O evento reforça Belo Horizonte como uma das importantes capitais literárias do Brasil e berço de muitos autores consagrados, além de ser espaço de visibilidade para o trabalho de novos autores locais. 


Ao todo, ainda, serão mais de 300 autores convidados, nacionais e internacionais, representando diferentes estilos e gerações e, dentre os nacionais, destacam-se: Conceição Evaristo, Fabrício Carpinejar, Paula Pimenta, Djamila Ribeiro, Leo Cunha, Alê Santos, Daniel Munduruku, Ana Elisa Ribeiro e outros representantes do universo infantojuvenil e de coletivos literários No que se relaciona ao aspecto da acessibilidade e da diversidade, destaca-se a sala multissensorial, voltada a pessoas com Transtorno do Espectro Autista, que oferece ambiente acolhedor com estímulos táteis e sonoros. O vale-livro, para alunos da rede pública (municipal e estadual), também beneficia cerca de 105 mil estudantes e permite que escolham títulos de seu interesse, fomentando, logo na infância, o hábito da leitura. Para a jornalista Madu Costa, uma das curadoras da Bienal, a da valorização da cultura negra na Bienal é de extrema importância. 

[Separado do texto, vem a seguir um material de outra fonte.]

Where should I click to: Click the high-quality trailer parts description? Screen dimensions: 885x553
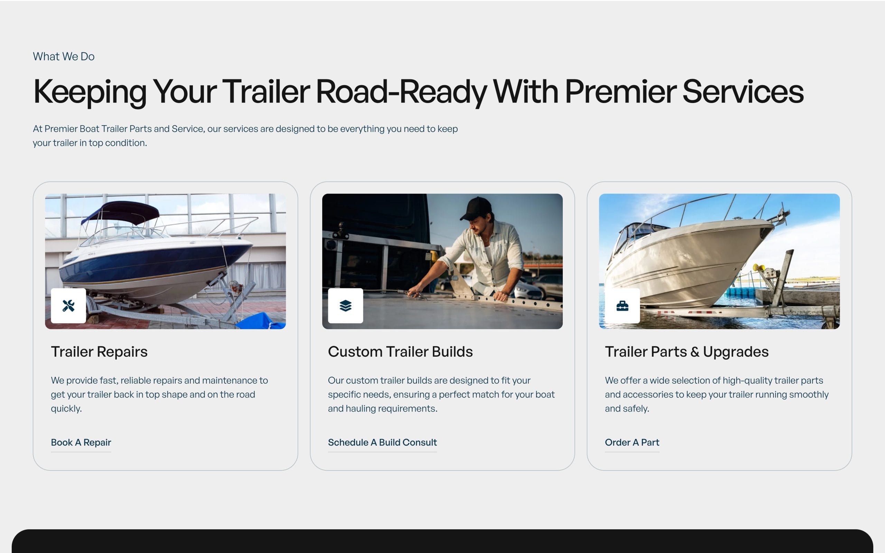(x=716, y=394)
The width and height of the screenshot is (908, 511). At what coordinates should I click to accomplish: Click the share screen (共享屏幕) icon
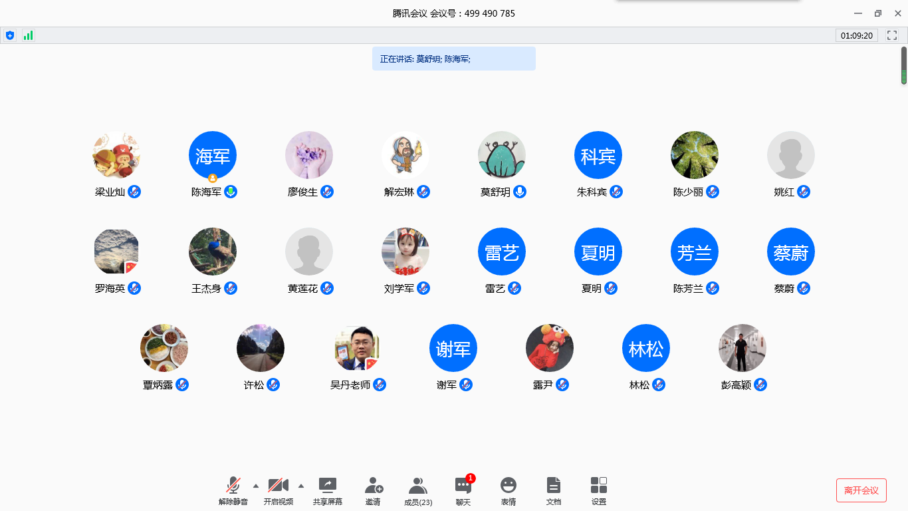[x=328, y=485]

A Bienal, então, consolida Belo Horizonte como um polo literário nacional. Logo na abertura, autoridades ressaltaram que o evento “reafirma Belo Horizonte como uma das capitais culturais e literárias mais relevantes do país”. Para o presidente da Câmara Mineira do Livro, Felipe Mayrink, a Bienal é “instrumento de continuidade da tradição literária de Minas e da formação de novos leitores”. Para os que visitaram, ou ainda pretendem visitar a Bienal do Livro em Belo Horizonte, a experiência vai além das estantes: é a oportunidade de ouvir os próprios autores, expandir a conversa e levar para fora da sala de aula discussões que transformam a partir dos livros.